Start of INPUT DATA
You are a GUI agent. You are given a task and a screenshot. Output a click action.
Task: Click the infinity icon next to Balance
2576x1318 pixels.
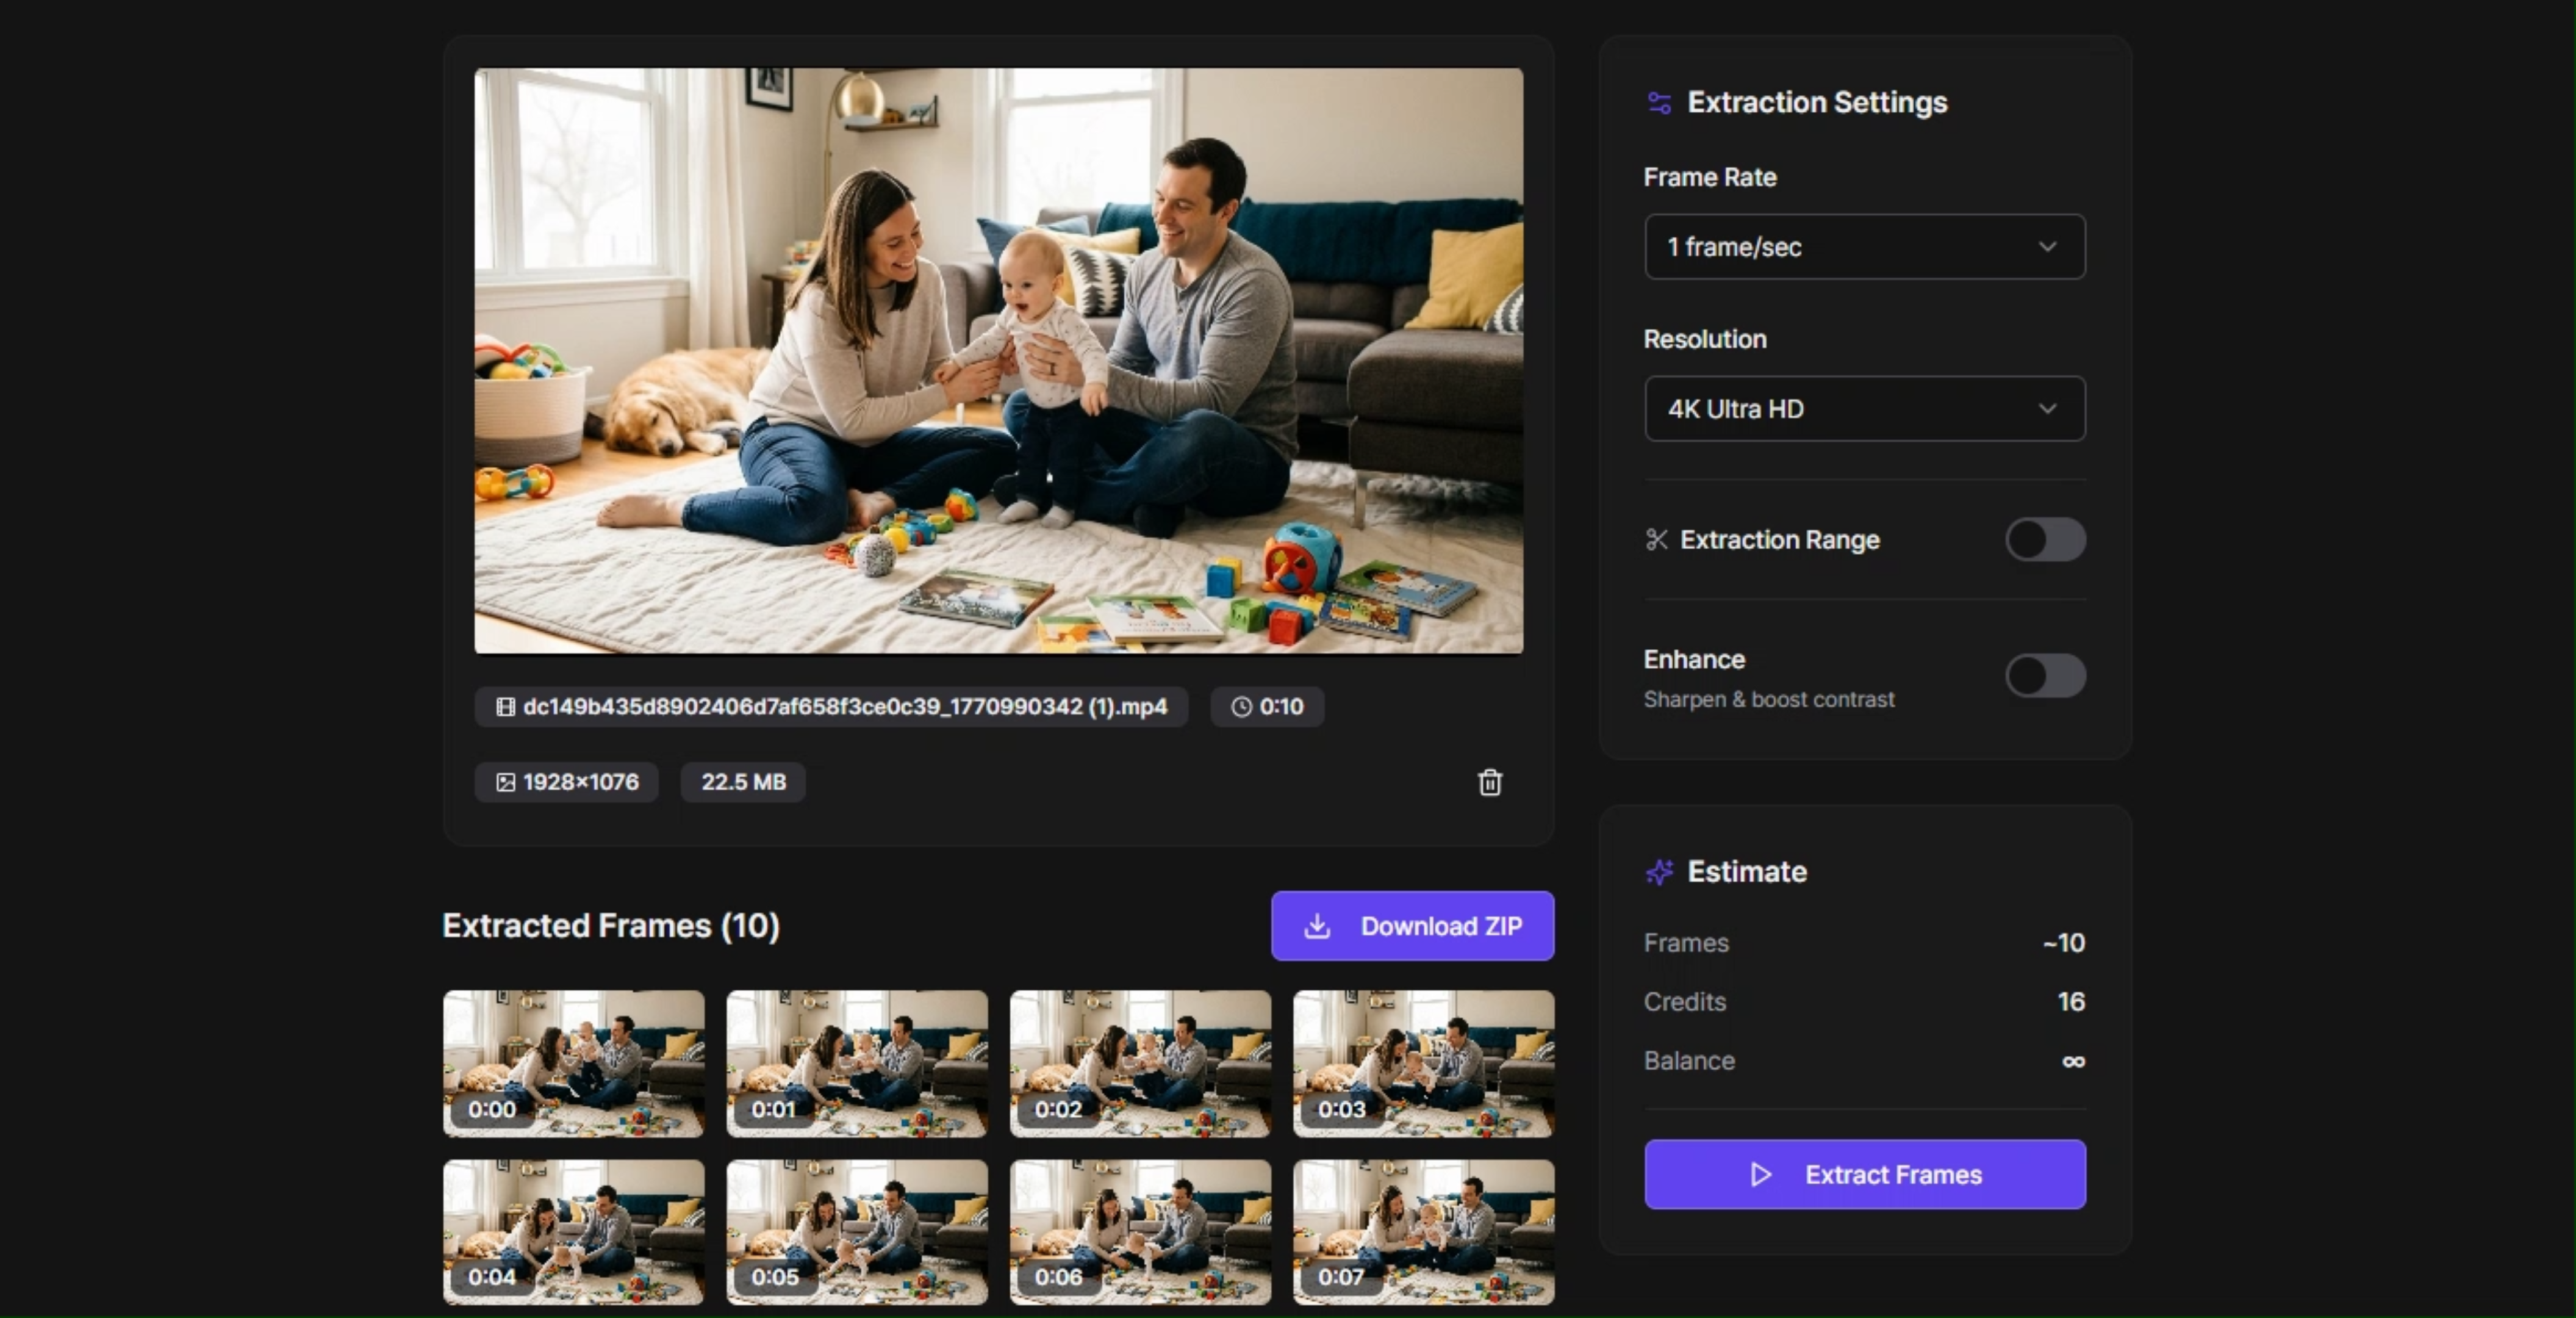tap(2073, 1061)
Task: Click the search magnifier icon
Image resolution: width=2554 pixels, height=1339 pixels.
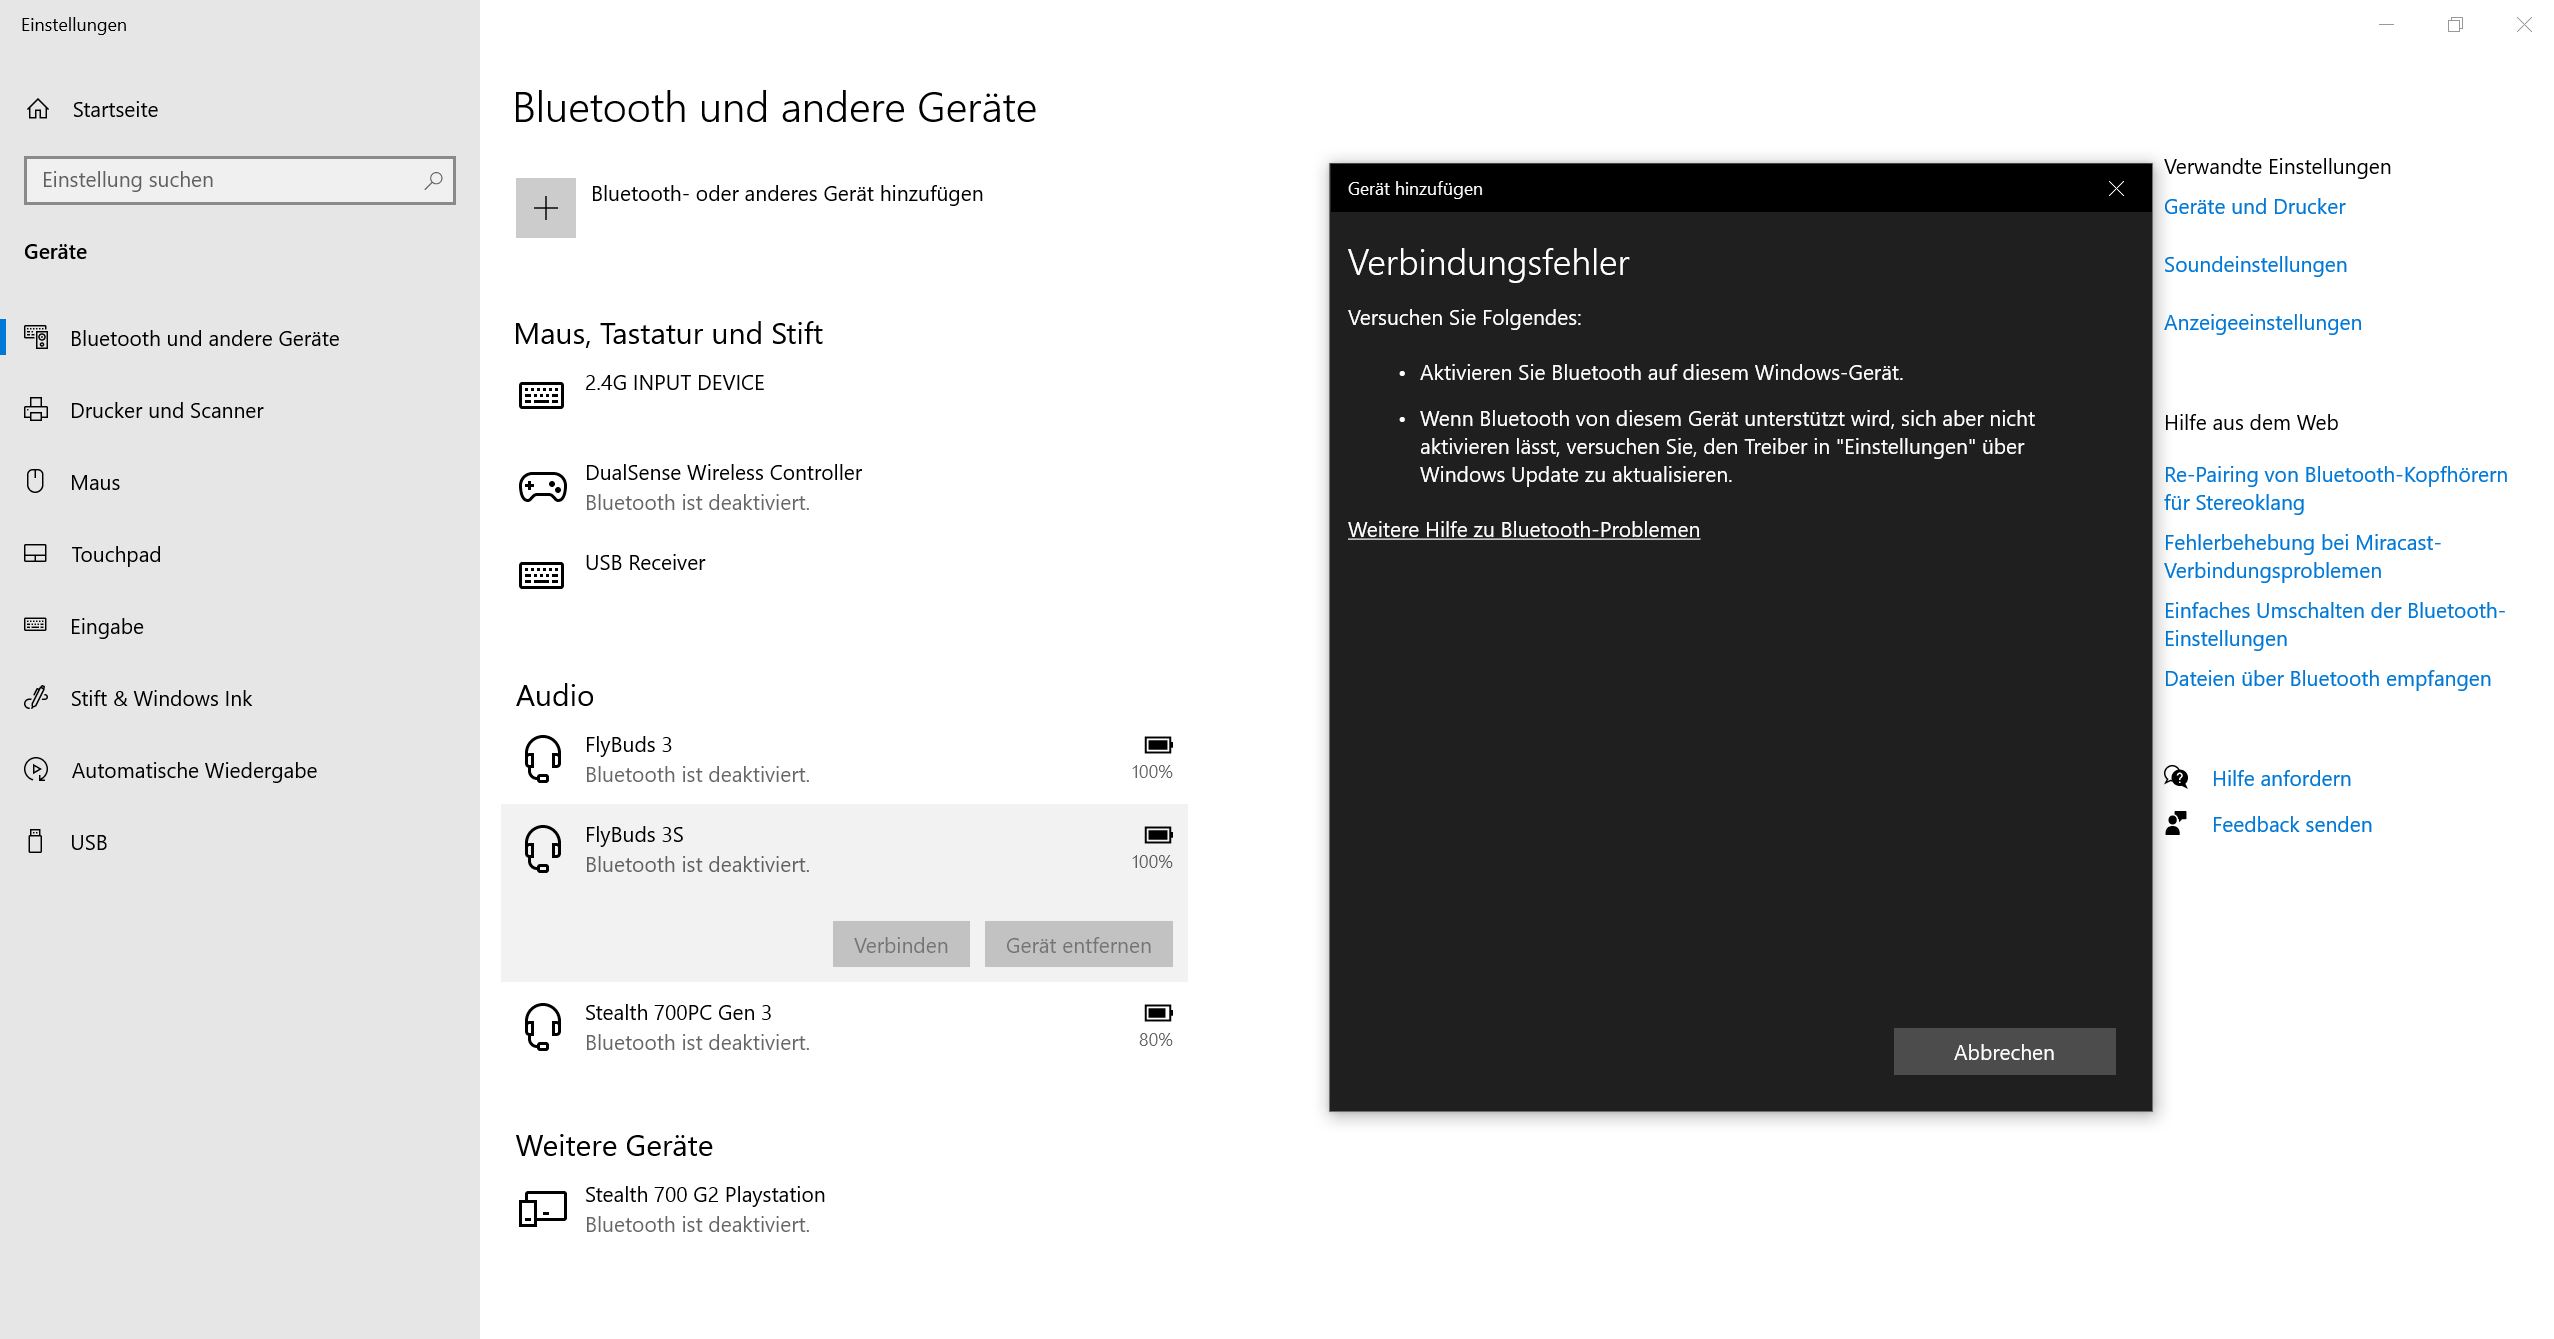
End of INPUT DATA
EXERCISE OBJECTIVE>
In the listing above, find each line with the word "icon" and copy it.

SOLVED EXERCISE>
Task: Click the infinity icon next to Balance
Task: Click the search magnifier icon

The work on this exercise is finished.